▸ **LISTA DE TAREFAS**:
1. Transcreva, sem nenhuma alteração, a parte do discurso sobre teatro que se abre com as palavras contendo "Postado por Lionel" e se fecha com "que se seguem).".
2. Prossiga o discurso sobre teatro a partir da última frase mostrada, dando seguimento à fala.

▸ **TRECHO DA PÁGINA**:
***

Postado por Lionel Fischer  

Conversa sobre teatro - Frederico Garcia Lorca


Conversa sobre teatro

Federico Garcia Lorca


(Em 31 de janeiro de 1935, os atores dos vários teatros de Madrid solicitaram a Margarita Xirgu, a genial criadora de "Yerma", que fizesse para eles um espetáculo extra, ao qual estaria presente o autor, o poeta e dramaturgo andaluz Federico Garcia Lorca. Após este espetáculo, Lorca proferiu as palavras que se seguem).


Queridos amigos: fiz, há tempos, a promessa firme de recusar toda a espécie de homenagens, festas ou banquetes que se fizessem à minha modesta pessoa. Em primeiro lugar, por entender que cada uma dessas cerimônias equivale à colocação de uma pedra sobre o nosso túmulo literário. E, em segundo lugar, porque notei que não há coisa mais desoladora que o discurso frio pronunciado em nossa honra, nem momento mais triste que o do aplauso organizado, ainda que inteiramente de boa fé.

Além disso - e isto é segredo - creio que banquetes e pergaminhos trazem maus agouros para o homem que os recebe; mau agouro proveniente da atitude descansada dos amigos que, ao homenageá-lo, pensam: "Com este já estamos quites". E mais: um banquete é uma reunião de profissionais que comem junto de nós e onde se encontram, normalmente, as pessoas que na vida menos gostam de nós. Para os poetas e dramaturgos, eu organizaria, em vez de homenagens, torneios e desafios nos quais fôssemos galharda e injuntivamente emprazados: "Aposto que não é capaz de fazer isto!", "Aposto que não é capaz de exprimir numa personagem a angústia do mar!" etc.

***

▸ **DADOS REGISTRADOS**:
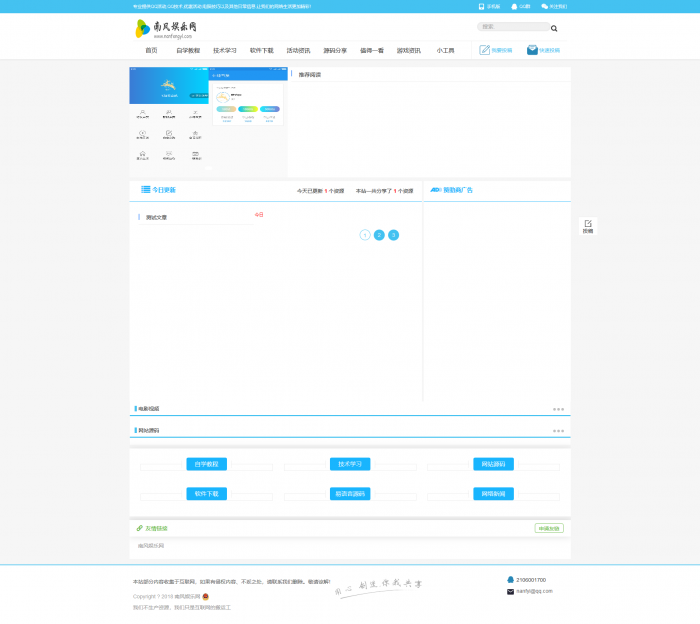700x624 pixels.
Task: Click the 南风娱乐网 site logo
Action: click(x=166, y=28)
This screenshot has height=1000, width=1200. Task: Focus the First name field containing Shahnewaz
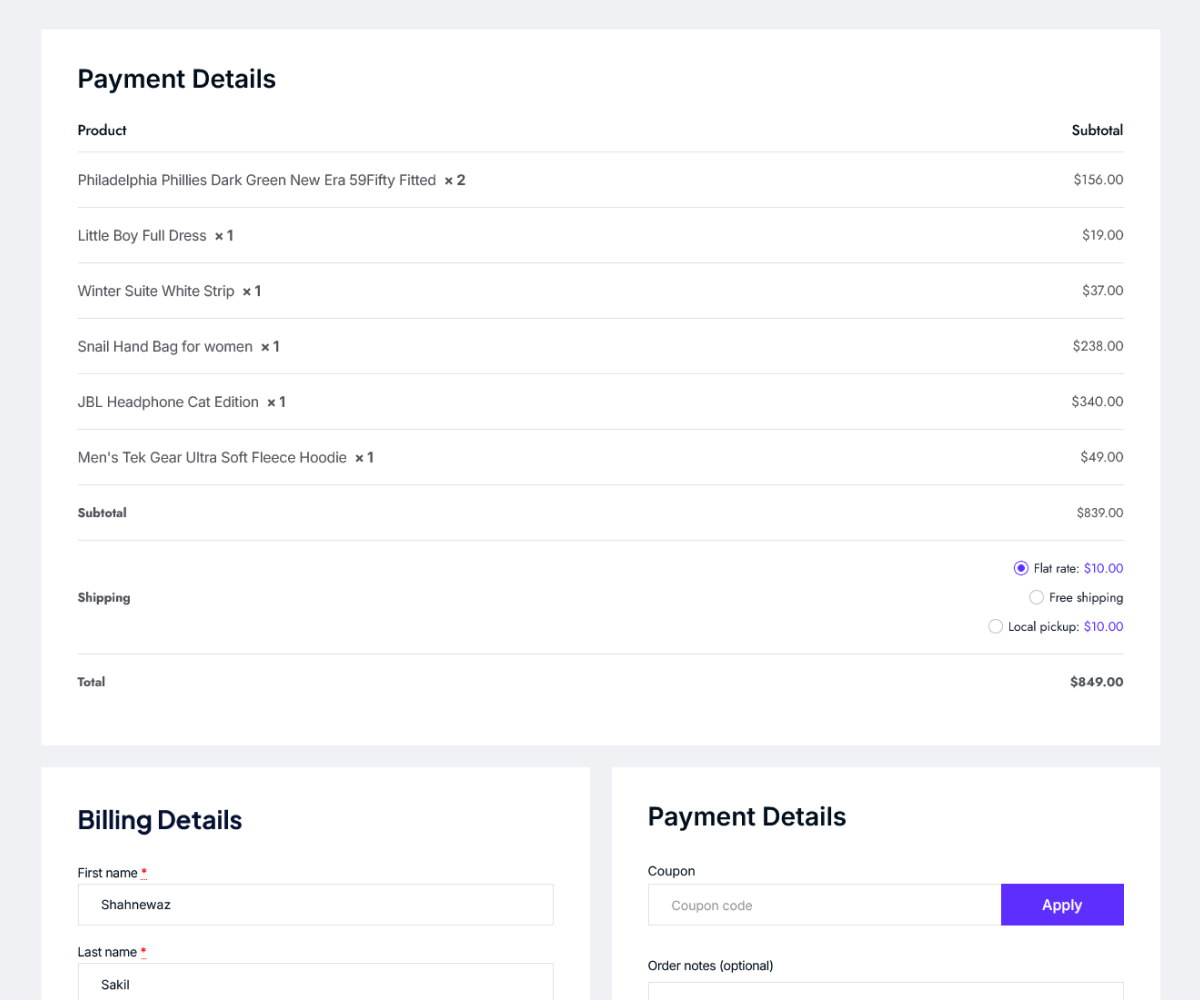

***

▸ **RESULTADOS ESPERADOS**:
1.
Postado por Lionel Fischer  

Conversa sobre teatro - Frederico Garcia Lorca


Conversa sobre teatro

Federico Garcia Lorca


(Em 31 de janeiro de 1935, os atores dos vários teatros de Madrid solicitaram a Margarita Xirgu, a genial criadora de "Yerma", que fizesse para eles um espetáculo extra, ao qual estaria presente o autor, o poeta e dramaturgo andaluz Federico Garcia Lorca. Após este espetáculo, Lorca proferiu as palavras que se seguem).

2.
Os teatros estão cheios de enganadoras sereias coroadas de rosas de estufa, e o público sente-se satisfeito e aplaude quando vê corações de serradura e escuta diálogos à flor dos dentes. Mas o poeta dramático não deve esquecer, se quiser salvar-se do esquecimento, os campos de rosas molhadas pelo amanhecer, em que os lavradores sofrem, e essa pomba ferida por um misterioso caçador, que agoniza entre os juncos sem que ninguém ouça seus gemidos.

Fugindo das sereias, das solicitações e das vozes falsas, não aceitei qualquer homenagem por ocasião da estréia de Yerma; mas experimentei a maior alegria da minha breve vida de autor quando soube que a família teatral madrillena pediu à grande Margarita Xirgu, atriz de imaculada história artística, luzeiro do teatro espanhol e criadora admirável do papel, juntamente com a companhia que tão brilhantemente a secunda, uma representação especial para vê-la.

Pelo que isto significa de curiosidade e atenção para com um esforço notável de teatro, quero apresentar, agora que estamos reunidos, os melhores e mais sinceros agradecimentos a todos. Esta noite não falo como autor nem como poeta, nem sequer como simples estudante do panorama riquíssimo da vida do homem: falo como ardente apaixonado de um teatro de ação social.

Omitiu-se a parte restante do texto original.